Custom agents
Define, version, publish, and deploy your own agents — instructions, graph access, tools, triggers, and environment bindings.
Beyond the built-in workspace agent, you can define custom agents: named agents with their own instructions, scoped graph access, an explicit tool set, and triggers that start them automatically. Manage them in Workspace → Workbench → Agents.
Lifecycle
An agent definition separates identity from configuration:
- Draft — creating an agent inserts the identity (name, immutable slug) and a v1 config snapshot. Drafts are inactive and cannot be triggered.
- Versioned edits — every config change snapshots a new unpublished version; published versions are immutable and never edited in place.
- Publish — publishing computes a SHA-256 checksum over the canonical config and makes that version the agent's active version.
- Deploy — activation requires a published version. Deactivating is always allowed and makes the agent's triggers dormant.

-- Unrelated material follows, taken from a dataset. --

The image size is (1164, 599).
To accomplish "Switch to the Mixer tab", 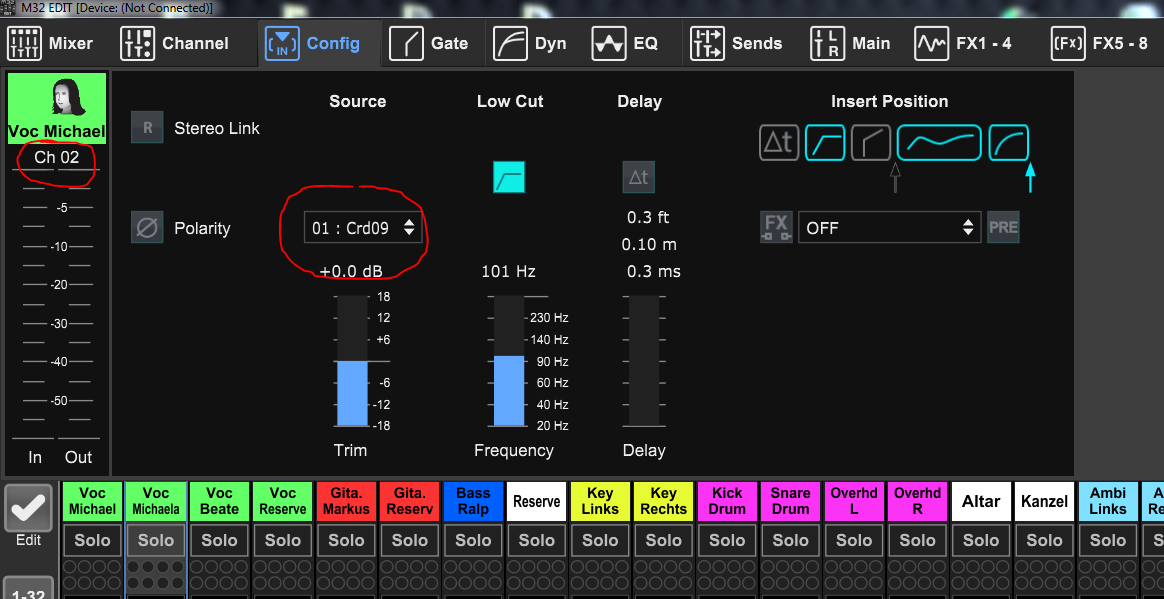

The audit consequence: what an agent was configured to do at any point in time is provable from the version history.
Configuration
| Section | What it controls |
|---|---|
| Instructions | The agent's system prompt, layered over the workspace baseline |
| Graph access | Which ontology it can read (or extend), the retrieval strategy (semantic / lexical / hybrid / explicit), and a traversal budget (max hops, max nodes, min relevance) |
| Tools | Explicitly equipped capabilities, skills, MCP servers, or other agents |
| Triggers | What starts it: manual, schedule (cron), or event (source events, with branch and path-glob filters) |
AI can draft all of this for you: describe the agent in plain language and Oxagen proposes a complete config grounded in the workspace's real skills, ontologies, and capabilities — you review and save. Revisions work the same way and always land as a new unpublished version, so an AI edit never silently changes what is live.
Triggers
Triggers bind an agent to a start condition and can be enabled or disabled independently of the agent's deployment status:
manual— started by a person or an API call.schedule— a cron expression.event— an event from a connected source (e.g. a GitHub push), filtered by branches, path globs, or payload conditions.

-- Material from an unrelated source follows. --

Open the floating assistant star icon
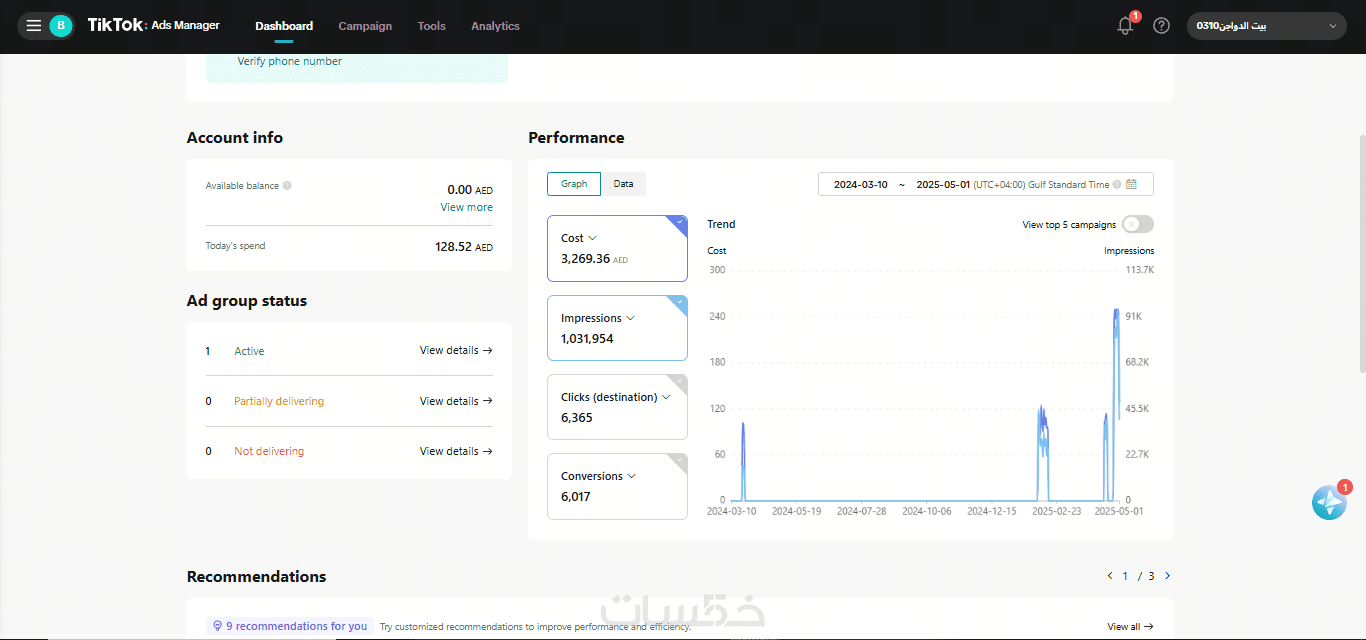 pyautogui.click(x=1329, y=502)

A trigger only fires when the agent is deployed active.
Environments and sandboxes
Coding agents run in a sandbox resolved from the agent's environment binding: bind an agent to an environment (and optionally a specific sandbox template within it), and mark one binding primary. Without a binding, the workspace's default environment and its default template apply. The bound environment's secrets are injected into the sandbox at run time.
A2A exposure
Every deployed, active agent is advertised as a skill on the workspace's A2A agent card, keyed by its slug. External agents address it by putting the slug in message.metadata.skillId; the task then runs under that agent's instructions. Unknown or inactive slugs fall back to the workspace baseline agent rather than erroring.